• **Exercise directions**
Search the data for the string "computer" and gather each line it is in.

• **Exercise data**
------------------------

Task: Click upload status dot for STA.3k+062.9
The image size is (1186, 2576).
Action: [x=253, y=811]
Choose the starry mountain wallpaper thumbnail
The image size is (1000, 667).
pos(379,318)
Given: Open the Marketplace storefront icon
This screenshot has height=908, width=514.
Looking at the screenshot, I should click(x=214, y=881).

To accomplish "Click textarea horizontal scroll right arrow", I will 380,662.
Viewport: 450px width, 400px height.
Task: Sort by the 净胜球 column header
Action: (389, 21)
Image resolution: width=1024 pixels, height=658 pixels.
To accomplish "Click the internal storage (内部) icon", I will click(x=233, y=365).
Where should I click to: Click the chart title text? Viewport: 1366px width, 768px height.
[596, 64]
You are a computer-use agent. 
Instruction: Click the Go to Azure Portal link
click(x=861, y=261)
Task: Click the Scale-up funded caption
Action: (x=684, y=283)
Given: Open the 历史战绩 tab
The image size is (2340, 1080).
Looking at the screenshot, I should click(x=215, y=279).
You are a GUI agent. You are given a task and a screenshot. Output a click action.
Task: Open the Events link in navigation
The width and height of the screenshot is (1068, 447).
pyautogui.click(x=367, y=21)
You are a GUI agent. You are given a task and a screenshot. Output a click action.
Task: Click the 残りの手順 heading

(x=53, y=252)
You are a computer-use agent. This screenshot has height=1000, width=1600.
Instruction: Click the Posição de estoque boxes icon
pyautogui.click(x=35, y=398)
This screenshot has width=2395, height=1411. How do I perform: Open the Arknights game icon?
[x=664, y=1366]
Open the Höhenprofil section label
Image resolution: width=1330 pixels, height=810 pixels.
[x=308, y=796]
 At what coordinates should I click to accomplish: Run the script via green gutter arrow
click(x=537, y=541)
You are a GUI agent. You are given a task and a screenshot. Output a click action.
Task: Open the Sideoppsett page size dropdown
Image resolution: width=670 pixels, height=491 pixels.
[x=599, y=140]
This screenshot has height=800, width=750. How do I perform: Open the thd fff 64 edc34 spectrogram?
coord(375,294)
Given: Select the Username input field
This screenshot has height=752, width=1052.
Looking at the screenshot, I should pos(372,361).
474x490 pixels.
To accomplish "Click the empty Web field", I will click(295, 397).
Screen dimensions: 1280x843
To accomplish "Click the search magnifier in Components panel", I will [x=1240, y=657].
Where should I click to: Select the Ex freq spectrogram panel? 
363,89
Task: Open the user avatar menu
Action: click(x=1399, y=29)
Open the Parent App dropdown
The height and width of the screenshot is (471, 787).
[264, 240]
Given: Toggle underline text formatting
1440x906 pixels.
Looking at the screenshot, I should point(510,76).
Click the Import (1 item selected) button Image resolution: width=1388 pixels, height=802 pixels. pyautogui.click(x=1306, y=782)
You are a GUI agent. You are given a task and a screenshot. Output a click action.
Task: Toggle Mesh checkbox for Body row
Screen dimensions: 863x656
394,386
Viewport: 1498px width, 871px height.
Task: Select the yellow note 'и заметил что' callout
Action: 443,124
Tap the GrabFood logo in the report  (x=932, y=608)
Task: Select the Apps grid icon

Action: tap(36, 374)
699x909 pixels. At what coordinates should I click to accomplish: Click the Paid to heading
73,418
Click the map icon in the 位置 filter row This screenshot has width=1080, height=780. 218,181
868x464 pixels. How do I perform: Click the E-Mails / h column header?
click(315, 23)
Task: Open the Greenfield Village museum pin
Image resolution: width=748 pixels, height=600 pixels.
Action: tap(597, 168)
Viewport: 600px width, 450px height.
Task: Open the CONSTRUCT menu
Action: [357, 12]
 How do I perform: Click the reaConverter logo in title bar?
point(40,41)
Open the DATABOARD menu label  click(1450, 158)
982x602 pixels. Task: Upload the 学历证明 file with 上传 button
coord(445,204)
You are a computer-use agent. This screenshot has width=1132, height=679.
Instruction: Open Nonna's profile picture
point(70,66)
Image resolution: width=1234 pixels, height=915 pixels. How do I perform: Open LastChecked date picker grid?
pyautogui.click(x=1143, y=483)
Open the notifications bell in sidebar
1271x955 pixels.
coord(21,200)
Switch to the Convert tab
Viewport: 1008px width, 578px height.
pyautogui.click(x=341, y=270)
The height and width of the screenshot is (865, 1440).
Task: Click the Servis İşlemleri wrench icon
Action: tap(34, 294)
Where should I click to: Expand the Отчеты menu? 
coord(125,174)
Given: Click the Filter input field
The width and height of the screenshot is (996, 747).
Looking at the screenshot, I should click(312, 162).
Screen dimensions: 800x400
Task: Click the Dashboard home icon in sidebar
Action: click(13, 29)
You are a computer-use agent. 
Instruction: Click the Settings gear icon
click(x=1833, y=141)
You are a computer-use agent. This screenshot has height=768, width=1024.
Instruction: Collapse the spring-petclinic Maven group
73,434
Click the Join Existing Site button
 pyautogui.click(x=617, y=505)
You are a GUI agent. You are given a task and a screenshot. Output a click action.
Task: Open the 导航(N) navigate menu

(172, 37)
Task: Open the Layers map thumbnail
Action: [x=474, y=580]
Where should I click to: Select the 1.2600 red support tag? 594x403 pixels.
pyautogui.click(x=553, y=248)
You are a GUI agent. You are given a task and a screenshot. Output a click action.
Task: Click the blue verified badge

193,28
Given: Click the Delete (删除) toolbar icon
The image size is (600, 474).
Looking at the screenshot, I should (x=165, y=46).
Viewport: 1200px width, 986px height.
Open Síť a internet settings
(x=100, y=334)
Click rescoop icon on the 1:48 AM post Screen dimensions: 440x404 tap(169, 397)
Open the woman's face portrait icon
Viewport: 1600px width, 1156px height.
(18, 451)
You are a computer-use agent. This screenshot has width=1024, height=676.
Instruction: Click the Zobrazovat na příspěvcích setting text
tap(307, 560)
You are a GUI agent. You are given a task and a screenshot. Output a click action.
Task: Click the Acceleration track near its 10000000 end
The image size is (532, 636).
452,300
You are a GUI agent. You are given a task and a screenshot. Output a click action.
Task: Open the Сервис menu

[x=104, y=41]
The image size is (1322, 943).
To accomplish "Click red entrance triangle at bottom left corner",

------------------------

• **Answer for the task**
You are a computer-use agent. 
You are a computer-use agent. This screenshot has height=1000, width=1600.
You are a computer-use agent. This screenshot has width=1132, height=679.
You are a computer-use agent. 
You are a computer-use agent. This screenshot has height=768, width=1024.
You are a computer-use agent. This screenshot has width=1024, height=676.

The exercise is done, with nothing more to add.